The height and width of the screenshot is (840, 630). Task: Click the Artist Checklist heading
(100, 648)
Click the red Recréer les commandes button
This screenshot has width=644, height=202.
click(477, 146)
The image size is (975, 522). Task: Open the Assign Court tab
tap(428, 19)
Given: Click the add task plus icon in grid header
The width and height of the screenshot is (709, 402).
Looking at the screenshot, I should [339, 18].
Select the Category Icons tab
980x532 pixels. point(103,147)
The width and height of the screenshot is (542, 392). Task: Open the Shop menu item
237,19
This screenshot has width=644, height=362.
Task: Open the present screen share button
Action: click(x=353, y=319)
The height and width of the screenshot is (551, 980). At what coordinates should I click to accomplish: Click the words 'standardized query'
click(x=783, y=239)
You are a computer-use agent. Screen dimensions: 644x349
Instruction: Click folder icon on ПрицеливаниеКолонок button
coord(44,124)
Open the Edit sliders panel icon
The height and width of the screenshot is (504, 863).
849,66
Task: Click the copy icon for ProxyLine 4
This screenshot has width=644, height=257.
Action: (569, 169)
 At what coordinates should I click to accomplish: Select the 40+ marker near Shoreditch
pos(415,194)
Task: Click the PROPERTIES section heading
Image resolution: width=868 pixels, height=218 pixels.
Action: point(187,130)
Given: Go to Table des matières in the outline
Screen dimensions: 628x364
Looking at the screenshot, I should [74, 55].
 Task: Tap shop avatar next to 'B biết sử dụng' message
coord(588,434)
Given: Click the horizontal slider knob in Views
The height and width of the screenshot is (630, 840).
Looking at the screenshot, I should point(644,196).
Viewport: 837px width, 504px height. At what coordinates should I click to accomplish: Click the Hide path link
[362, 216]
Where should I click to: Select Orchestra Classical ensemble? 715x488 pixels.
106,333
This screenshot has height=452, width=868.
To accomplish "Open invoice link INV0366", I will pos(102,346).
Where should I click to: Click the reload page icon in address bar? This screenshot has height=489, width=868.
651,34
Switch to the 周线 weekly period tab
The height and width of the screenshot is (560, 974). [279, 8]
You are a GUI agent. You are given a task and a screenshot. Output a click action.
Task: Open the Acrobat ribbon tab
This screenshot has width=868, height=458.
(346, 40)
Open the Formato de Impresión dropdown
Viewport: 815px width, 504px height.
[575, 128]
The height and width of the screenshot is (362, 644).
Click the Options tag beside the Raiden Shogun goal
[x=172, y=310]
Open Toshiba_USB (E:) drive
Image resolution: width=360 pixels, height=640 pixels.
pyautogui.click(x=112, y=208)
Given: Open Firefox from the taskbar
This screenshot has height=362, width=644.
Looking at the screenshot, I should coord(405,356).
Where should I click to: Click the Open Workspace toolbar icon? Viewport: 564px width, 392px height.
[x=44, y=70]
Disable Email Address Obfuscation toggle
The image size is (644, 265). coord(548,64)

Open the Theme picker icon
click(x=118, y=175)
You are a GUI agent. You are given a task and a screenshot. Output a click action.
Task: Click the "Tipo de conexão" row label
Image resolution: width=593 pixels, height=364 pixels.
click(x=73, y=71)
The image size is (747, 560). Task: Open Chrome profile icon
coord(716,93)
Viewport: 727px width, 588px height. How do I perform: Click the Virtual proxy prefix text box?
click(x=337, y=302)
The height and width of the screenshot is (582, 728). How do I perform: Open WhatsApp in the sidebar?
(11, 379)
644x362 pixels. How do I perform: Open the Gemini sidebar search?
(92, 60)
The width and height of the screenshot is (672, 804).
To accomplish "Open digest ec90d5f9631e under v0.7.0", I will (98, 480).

§ **What this task involves**
Return each entry from above without altering a single character.

§ **Written response**
The height and width of the screenshot is (840, 630). Task: Click the Artist Checklist heading
(100, 648)
Click the red Recréer les commandes button
This screenshot has width=644, height=202.
click(477, 146)
The image size is (975, 522). Task: Open the Assign Court tab
tap(428, 19)
Given: Click the add task plus icon in grid header
The width and height of the screenshot is (709, 402).
Looking at the screenshot, I should [339, 18].
Select the Category Icons tab
980x532 pixels. point(103,147)
The width and height of the screenshot is (542, 392). Task: Open the Shop menu item
237,19
This screenshot has width=644, height=362.
Task: Open the present screen share button
Action: click(x=353, y=319)
The height and width of the screenshot is (551, 980). At what coordinates should I click to accomplish: Click the words 'standardized query'
click(x=783, y=239)
You are a computer-use agent. Screen dimensions: 644x349
Instruction: Click folder icon on ПрицеливаниеКолонок button
coord(44,124)
Open the Edit sliders panel icon
The height and width of the screenshot is (504, 863).
849,66
Task: Click the copy icon for ProxyLine 4
This screenshot has width=644, height=257.
Action: (569, 169)
 At what coordinates should I click to accomplish: Select the 40+ marker near Shoreditch
pos(415,194)
Task: Click the PROPERTIES section heading
Image resolution: width=868 pixels, height=218 pixels.
Action: point(187,130)
Given: Go to Table des matières in the outline
Screen dimensions: 628x364
Looking at the screenshot, I should [74, 55].
 Task: Tap shop avatar next to 'B biết sử dụng' message
coord(588,434)
Given: Click the horizontal slider knob in Views
The height and width of the screenshot is (630, 840).
Looking at the screenshot, I should point(644,196).
Viewport: 837px width, 504px height. At what coordinates should I click to accomplish: Click the Hide path link
[362, 216]
Where should I click to: Select Orchestra Classical ensemble? 715x488 pixels.
106,333
This screenshot has height=452, width=868.
To accomplish "Open invoice link INV0366", I will pos(102,346).
Where should I click to: Click the reload page icon in address bar? This screenshot has height=489, width=868.
651,34
Switch to the 周线 weekly period tab
The height and width of the screenshot is (560, 974). [279, 8]
You are a GUI agent. You are given a task and a screenshot. Output a click action.
Task: Open the Acrobat ribbon tab
This screenshot has width=868, height=458.
(346, 40)
Open the Formato de Impresión dropdown
Viewport: 815px width, 504px height.
[575, 128]
The height and width of the screenshot is (362, 644).
Click the Options tag beside the Raiden Shogun goal
[x=172, y=310]
Open Toshiba_USB (E:) drive
Image resolution: width=360 pixels, height=640 pixels.
pyautogui.click(x=112, y=208)
Given: Open Firefox from the taskbar
This screenshot has height=362, width=644.
Looking at the screenshot, I should coord(405,356).
Where should I click to: Click the Open Workspace toolbar icon? Viewport: 564px width, 392px height.
[x=44, y=70]
Disable Email Address Obfuscation toggle
The image size is (644, 265). coord(548,64)

Open the Theme picker icon
click(x=118, y=175)
You are a GUI agent. You are given a task and a screenshot. Output a click action.
Task: Click the "Tipo de conexão" row label
Image resolution: width=593 pixels, height=364 pixels.
click(x=73, y=71)
The image size is (747, 560). Task: Open Chrome profile icon
coord(716,93)
Viewport: 727px width, 588px height. How do I perform: Click the Virtual proxy prefix text box?
click(x=337, y=302)
The height and width of the screenshot is (582, 728). How do I perform: Open WhatsApp in the sidebar?
(11, 379)
644x362 pixels. How do I perform: Open the Gemini sidebar search?
(92, 60)
The width and height of the screenshot is (672, 804).
To accomplish "Open digest ec90d5f9631e under v0.7.0", I will (98, 480).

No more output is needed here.